Nobody really believes they’re ‘in love’, do they? When was the last time you knew two people who were irresistibly drawn to each other, who couldn’t keep their hands or hearts or, like, vocal cords away from one another – specifically when everyone in the world is watching?

People who are having actual affairs, emotional or otherwise, act weird and strange and stiff around each other, so nobody finds out! If their campaign strategy was really, truly, to make people wonder if the love between them was so strong they couldn’t tear themselves away from each other, they should have been doing the opposite of ….all this: 

Guys. They knew the camera would be close enough to see their heads together. That move where they open their eyes at the same time? That’s not for the third balcony in the Dolby, that’s for the viewers at home. Calculated, so that you’ll sit there and wonder…

It’s not authentic, and we can all feel it. Nobody likes being manipulated, and nobody likes being treated like they’re stupid. If they were trying to appeal to teenagers, I totally get it – most of my friends and I are still unlearning bad relationship lessons we internalized from too many viewings of Reality Bites – but if you’re trying to appeal to adults, and tell us how real this is…  it doesn’t smell right, and it’s insulting that you think we can’t tell. 

And speaking of insulting, let’s say we did all buy into this. Let’s say we thought this inescapable magnetic attraction had spilled over from A Star Is Born into real life, because it’s just so powerful…

…what the hell are we supposed to think about Irina Shayk? Like if this was real, are we supposed to think that Bradley Cooper is cruel enough to escort his absolutely stunning partner to the Oscars, and then give her a literal front row seat to his disrespecting her? Because the love he has with the woman in that black dress is different? 
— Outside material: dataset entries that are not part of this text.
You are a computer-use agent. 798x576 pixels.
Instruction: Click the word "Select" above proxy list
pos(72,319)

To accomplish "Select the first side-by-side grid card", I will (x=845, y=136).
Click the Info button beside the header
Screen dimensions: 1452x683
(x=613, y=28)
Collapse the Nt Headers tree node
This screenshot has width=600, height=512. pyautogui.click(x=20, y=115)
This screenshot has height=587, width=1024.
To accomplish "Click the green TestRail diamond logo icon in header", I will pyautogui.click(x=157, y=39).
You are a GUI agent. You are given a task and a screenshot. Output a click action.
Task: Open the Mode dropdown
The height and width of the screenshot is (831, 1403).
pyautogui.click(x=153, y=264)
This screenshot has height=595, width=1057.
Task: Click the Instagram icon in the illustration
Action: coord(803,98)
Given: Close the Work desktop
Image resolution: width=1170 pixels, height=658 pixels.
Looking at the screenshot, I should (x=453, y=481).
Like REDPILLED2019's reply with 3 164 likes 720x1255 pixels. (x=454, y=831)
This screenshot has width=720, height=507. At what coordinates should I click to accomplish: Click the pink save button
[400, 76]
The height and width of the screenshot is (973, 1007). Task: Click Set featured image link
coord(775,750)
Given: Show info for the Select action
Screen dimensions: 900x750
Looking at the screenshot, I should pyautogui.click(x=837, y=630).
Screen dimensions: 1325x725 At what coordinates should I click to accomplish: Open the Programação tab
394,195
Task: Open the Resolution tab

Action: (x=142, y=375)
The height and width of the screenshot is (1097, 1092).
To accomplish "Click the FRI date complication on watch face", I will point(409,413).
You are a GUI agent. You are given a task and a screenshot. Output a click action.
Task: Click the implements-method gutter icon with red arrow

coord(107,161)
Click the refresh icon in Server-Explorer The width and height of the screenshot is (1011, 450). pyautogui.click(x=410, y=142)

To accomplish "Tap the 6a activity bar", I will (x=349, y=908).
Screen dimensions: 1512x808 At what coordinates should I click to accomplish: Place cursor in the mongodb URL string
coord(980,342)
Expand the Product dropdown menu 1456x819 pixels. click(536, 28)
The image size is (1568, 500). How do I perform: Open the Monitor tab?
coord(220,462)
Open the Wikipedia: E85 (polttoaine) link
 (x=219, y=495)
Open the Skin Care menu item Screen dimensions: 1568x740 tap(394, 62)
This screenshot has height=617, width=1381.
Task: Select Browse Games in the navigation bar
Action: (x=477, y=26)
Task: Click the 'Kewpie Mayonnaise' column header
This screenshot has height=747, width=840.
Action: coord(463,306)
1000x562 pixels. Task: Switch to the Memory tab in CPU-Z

Which… brings us back to the clothing. I’m not saying I think Gaga should be draped in Muppets or tinfoil all the time. She evolved, I get it – nobody wants, or needs, to stay in one sartorial place forever, and I have the embarrassing pictures to prove it.

But if it really is only about Jackson & Ally, not Bradley & Lady Gaga, then why do I have the uncomfortable feeling that she’s ‘normalizing’ herself down for him? That A Star Is Born is only true if the star in question looks like his idea of the part? Or that we’ll only believe the ‘fairy tale’ if they look like they fit together?  

I may be overthinking. I know a lot of people loved the fairy tale.  But at the end of an exhausting season, all I know is nobody should have to work that hard to prove they’re in the presence of magic.